AI

Approximate Linear Programming for Logistic Markov Decision Processes

Abstract

This is an extended version of the paper Logistic Markov Decision Processes that appeared in the Proceedings of the Twenty-sixth International Joint Conference on Artificial Intelligence (IJCAI-17), pp.2486-2493, Melbourne (2017).

Online and mobile interactions with users, in areas such as advertising and product or content recommendation, have been transformed by machine learning techniques. However, such methods have largely focused on myopic prediction, i.e., predicting immediate user response to system actions (e.g., ads or recommendations), without explicitly accounting for the long-term impact on user behavior, nor the potential need for planning action sequences. In this work, we propose the use of Markov decision processes (MDPs) to formulate the long-term decision problem and address two key questions that emerge in their application to user interaction.

The first focuses on model formulation, specifically, how best to construct MDP models of user interaction in a way that exploits the great successes of myopic prediction models. To this end, we propose a new model called logistic MDPs, an MDP formulation that allows the concise specification of transition dynamics.
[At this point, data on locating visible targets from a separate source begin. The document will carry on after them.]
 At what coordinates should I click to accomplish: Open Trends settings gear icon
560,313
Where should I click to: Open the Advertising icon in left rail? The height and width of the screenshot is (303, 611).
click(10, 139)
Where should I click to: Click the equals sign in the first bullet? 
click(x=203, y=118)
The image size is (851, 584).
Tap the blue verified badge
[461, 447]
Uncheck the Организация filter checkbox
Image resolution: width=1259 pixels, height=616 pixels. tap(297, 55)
It does so by augmenting the natural factored form of dynamic Bayesian networks (DBNs) with user response variables that are captured by a logistic regression model (the latter being precisely the model used for myopic user interaction).
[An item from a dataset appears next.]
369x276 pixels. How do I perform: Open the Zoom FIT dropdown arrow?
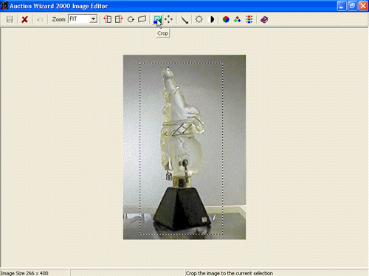(x=93, y=19)
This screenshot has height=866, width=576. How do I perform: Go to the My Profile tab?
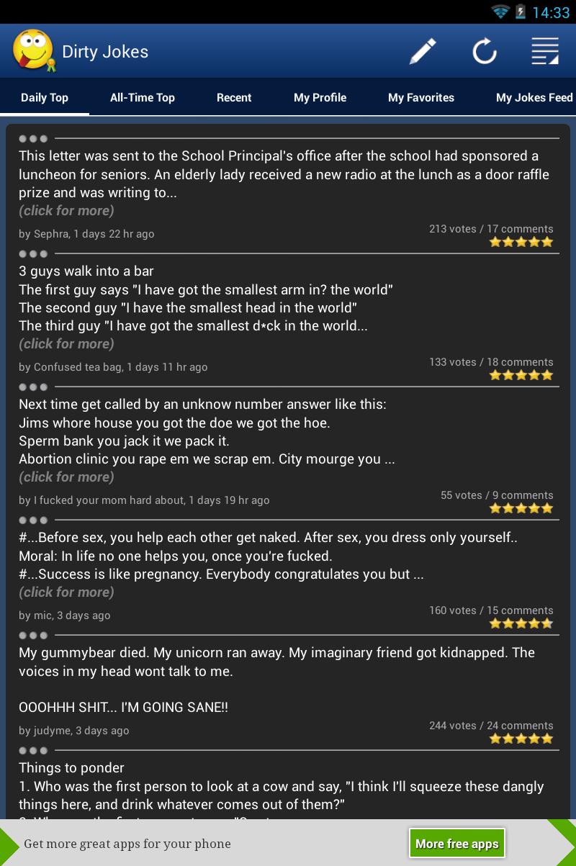click(320, 98)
The second question we address is how best to solve large logistic MDPs of this type. A variety of methods have been proposed for solving MDPs that exploit the conditional independence reflected in the DBN representations, including approximate linear programming (ALP). Despite their compact form, logistic MDPs do not admit the same conditional independence as DBNs, nor do they satisfy the linearity requirements for standard ALP. We propose a constraint generation approach to ALP for logistic MDPs that circumvents these problems by: (a) recovering compactness by conditioning on the logistic response variable; and (b) devising two procedures, one exact and one approximate, that linearize the search for violated constraints in the master LP. For the approximation procedure, we also derive error bounds on the quality of the induced policy. We demonstrate the effectiveness of our approach on advertising problems with up to several thousand sparse binarized features (up to 2^54 and 2^39 actions).